#### Provided records:
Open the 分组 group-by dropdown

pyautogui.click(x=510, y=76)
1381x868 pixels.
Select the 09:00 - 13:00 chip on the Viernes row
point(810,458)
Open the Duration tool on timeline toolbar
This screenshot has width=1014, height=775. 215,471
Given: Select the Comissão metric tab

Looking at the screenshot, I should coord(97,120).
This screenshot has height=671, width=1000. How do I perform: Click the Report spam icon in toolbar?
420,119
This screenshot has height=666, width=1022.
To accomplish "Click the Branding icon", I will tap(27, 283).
...
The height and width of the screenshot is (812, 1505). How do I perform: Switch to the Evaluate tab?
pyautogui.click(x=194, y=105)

#### Task instructions:
Your answer must consist solely of the lines above between the line holding "Given: Select the Comissão metric tab" and the line holding "This screenshot has height=666, width=1022.", inclusive, copied exactly.

#### Exercise answer:
Given: Select the Comissão metric tab

Looking at the screenshot, I should coord(97,120).
This screenshot has height=671, width=1000. How do I perform: Click the Report spam icon in toolbar?
420,119
This screenshot has height=666, width=1022.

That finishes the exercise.